MUSTANG : DE RIJWIELFABRIEK IN ASSEN: 1910 - 1985
Tot 1900 was de ambtenarenstad Assen nog maar weinig geïndustrialiseerd. Toen vestigden zich in Assen onder andere een exportslachterij, een zuivelfabriek en een ijzergieterij. De gebroeders Harm Pieter de Geeter (geboren 1878) en Tiemus Egenius de Geeter (geboren 1886) werkten als machinisten in de exportslachterij. In 1910 startten ze zelf met een nikkel- en moffelfabriek aan de Boukegang (tegenwoordig de Prins Hendrikstraat) in de buurt van het station Assen. Dat was de kiem van de Rijwielfabriek Mustang, die 74 jaar zou bestaan.
Het fabriekje aan de Boukengang werd te klein en Harm en Tiem zochten naar groeimogelijkheden. In oktober 1917 kochten de broers voor 2500 gulden een perceel bouwgrond aan de Paul Krugerstraat in Assen. Voor 450 gulden werden ze ook bezitter van het naastgelegen ‘perceel tuingrond met weg naar de Kloekhorststraat’ op de Galgenkamp. Dit was een ruime plaats om het bedrijf verder te laten groeien. In november vroegen Harm en Tiem bij de gemeente Assen een vergunning aan voor ‘de oprichting van een nikkel- en ijsfabriek met zuiggasmotor van 35 pk en ijsmachine van 20.000 calorieën.’
In juli 1918 was het nieuwe fabrieksgebouw al in gebruik genomen. Hier hadden Harm en Tiem finaal de ruimte om zelf fietsframes en complete fietsen te produceren. Het was zeker geen makkelijke tijd, door de Eerste Wereldoorlog was er een gebrek aan rubber voor de banden en waren onderdelen soms moeilijk verkrijgbaar en ergerlijk duur. Ze verkochten de fietsen onder de merknaam "Mustang" en "Albatros" aan fietsenhandelaren in Noord Nederland. Het vernikkelen en verlakken van fietsen en onderdelen was in deze periode nog wel het hoofdwerk. Pal naast de nieuwbouw van de rijwielfabriek werd een pand van witte steen opgetrokken. Daarin richtten de gebroeders De Geeter een ijsfabriek op. De productie van ijs voor de koeling van winkels zoals slagerijen was een heel lucratief inkomen.
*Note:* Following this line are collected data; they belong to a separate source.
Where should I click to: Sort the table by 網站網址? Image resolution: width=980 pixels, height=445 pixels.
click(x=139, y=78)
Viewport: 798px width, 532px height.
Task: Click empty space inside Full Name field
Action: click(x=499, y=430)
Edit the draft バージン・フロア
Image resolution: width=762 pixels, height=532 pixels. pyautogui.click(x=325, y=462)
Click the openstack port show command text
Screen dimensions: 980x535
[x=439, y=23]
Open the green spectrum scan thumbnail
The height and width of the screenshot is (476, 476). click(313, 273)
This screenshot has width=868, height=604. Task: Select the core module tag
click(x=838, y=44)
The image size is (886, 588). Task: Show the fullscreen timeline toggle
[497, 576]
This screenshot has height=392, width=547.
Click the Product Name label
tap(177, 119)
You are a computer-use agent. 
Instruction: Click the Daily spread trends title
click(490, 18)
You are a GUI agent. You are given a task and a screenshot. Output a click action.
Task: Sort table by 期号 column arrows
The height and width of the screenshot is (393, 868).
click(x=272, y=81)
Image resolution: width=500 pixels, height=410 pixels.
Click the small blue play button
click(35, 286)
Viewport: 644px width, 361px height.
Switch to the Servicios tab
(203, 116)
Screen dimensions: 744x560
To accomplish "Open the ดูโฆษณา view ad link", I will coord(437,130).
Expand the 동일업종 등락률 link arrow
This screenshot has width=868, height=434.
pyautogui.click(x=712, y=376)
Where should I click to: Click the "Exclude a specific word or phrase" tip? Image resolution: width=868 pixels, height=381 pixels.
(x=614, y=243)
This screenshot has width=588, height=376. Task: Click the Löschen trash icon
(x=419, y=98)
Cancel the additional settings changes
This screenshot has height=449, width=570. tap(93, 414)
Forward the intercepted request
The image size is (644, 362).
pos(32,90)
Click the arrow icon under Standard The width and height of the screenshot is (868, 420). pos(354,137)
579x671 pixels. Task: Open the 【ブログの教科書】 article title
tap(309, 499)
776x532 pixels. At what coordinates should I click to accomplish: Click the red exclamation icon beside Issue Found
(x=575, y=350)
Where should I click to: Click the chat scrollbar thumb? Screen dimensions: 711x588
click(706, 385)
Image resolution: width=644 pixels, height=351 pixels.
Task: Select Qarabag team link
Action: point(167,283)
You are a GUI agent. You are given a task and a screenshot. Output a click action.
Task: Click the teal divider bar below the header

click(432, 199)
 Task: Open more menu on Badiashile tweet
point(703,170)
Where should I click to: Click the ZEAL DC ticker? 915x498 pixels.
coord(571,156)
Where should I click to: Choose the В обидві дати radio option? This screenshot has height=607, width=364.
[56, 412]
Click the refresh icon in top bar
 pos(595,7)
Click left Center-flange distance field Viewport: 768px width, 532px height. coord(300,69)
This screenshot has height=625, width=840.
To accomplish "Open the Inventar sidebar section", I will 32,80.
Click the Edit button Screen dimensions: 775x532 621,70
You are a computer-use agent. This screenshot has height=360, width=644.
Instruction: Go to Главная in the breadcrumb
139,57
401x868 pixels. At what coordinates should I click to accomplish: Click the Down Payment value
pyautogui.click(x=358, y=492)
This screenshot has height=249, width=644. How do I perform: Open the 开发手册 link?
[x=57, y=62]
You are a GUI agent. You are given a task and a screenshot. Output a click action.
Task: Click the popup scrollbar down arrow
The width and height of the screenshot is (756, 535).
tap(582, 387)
De jaren '20 waren een wisselvallige periode waarin de fiets enorm in populariteit toenam. Waren er in 1919 nog ruim 860.000 fietsen in Nederland, in 1924 waren dit al meer dan 1.750.000. Daar profiteerde ook Mustang van. De concurrentie was wel groot, want grote hoeveelheden goedkope Duitse fietsen kwamen op de markt. De prijzen gingen daardoor in hoog tempo omlaag: zeker 8% per jaar. Door de economische depressie die in 1929 stapsgewijs over Europa trok, daalde vanaf dat jaar ook de fietsproductie in Nederland.
In de jaren dertig ontwikkelde Roelf de Geeter een aantal 'nieuwigheden'. Dit zorgde voor een nieuw type velo, die halverwege de jaren '30 de markt opging als de Mustang Octrooifiets. Rond 1930 kwam ook de zoon van Harm Pieter de Geeter, Roelf de Geeter (geboren 1909) in het bedrijf.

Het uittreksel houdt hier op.